RE: I can answer your query...

Posted by Utley1 on January 10, 2016 at 15:43:25:

Hey -thanks for your directness. So here I am without an Auden wit
But still abhors the place where critics sit.

An abridged reply: A view of the Emerson and the Tokyo as groups that never risk anything both on the concert stage and in their recordings, of Beethoven. Both are in in the academic tradition of the Julliard Quartet and the Julliard school. Fairly sterile. Every performance neatly packaged. I admire the Takacs greatly but the extroverted and dynamic playing of Opus 18 through the Opus 59's do not work with the late quartets.
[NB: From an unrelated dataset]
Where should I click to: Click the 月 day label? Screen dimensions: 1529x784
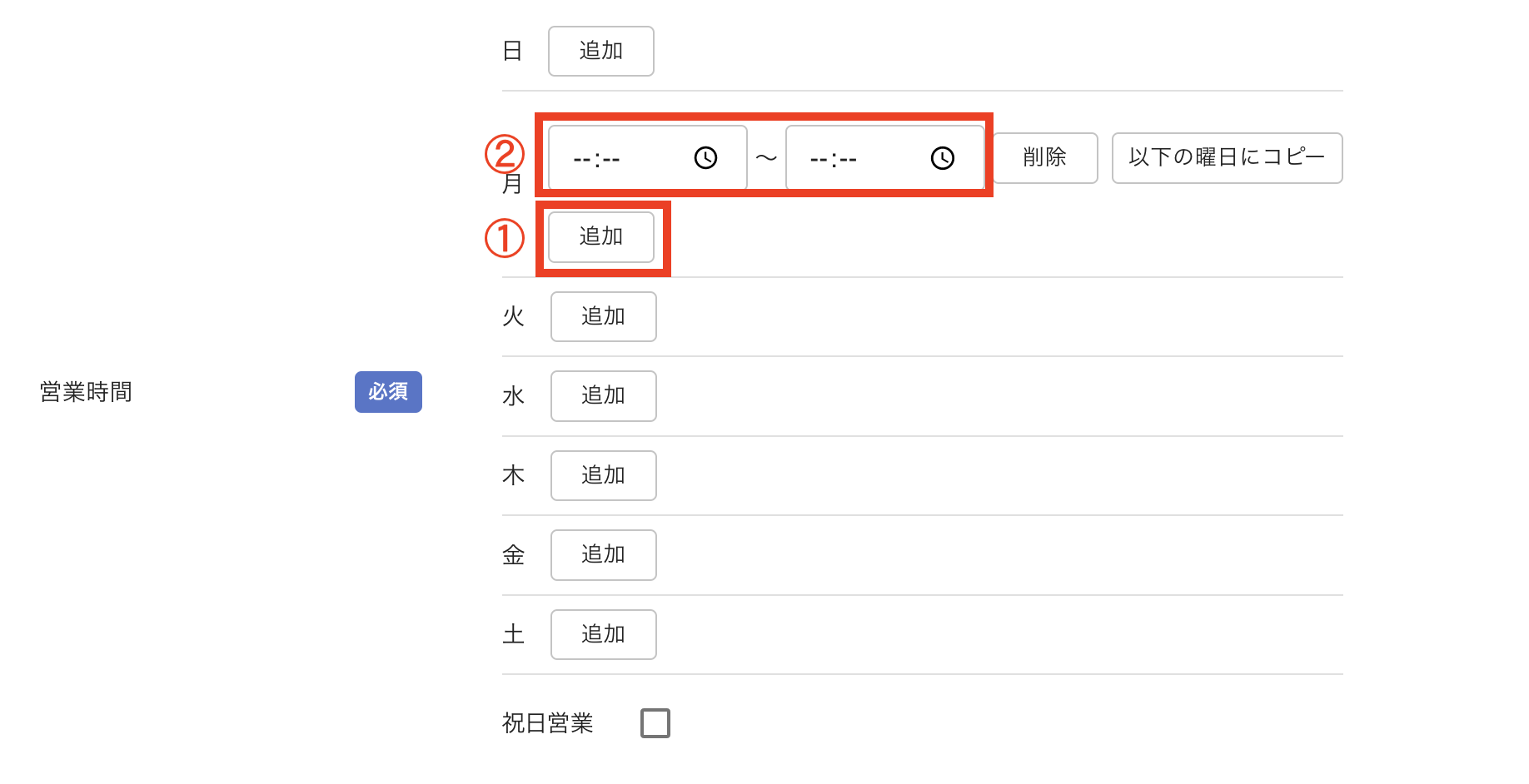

I do not know the Vermeer.
Two other groups that get the dynamics right and almost the spirituality is the Lasalle and the Smetana, The Amadeaus Quartet has the problem of the first violin in the late quartets(gypsy sound) as to make them unacceptable.
Dynamics and spirituality is the point of Opus 132 not a metronomic calculation that aims at bringing the architecture together.
Worse than even intonation problems, the Concord actually plays out of tune.So what! But so does the Busch(could be the transfers).
The Concord Quartet understands the concept of dissonance and the rhythmical tonal possibilities and textures that the score allows and encourages. The problem of the first violinist did not show up on the Magneplanar speakers but does risk 'schmalz'
So we disagree I have heard four of the groups you mentioned live in NYC in their Beethoven Cycles.(passed on the Vermeer.) The live 'crazed' playing of the Concord(with the mad violist) offered me the most . Hardly the Quartet Italiano in its perfection and elegance but then nothing is.
This is not a rebuttal but only another opinion. Hope some others on the site weigh in. Cheers!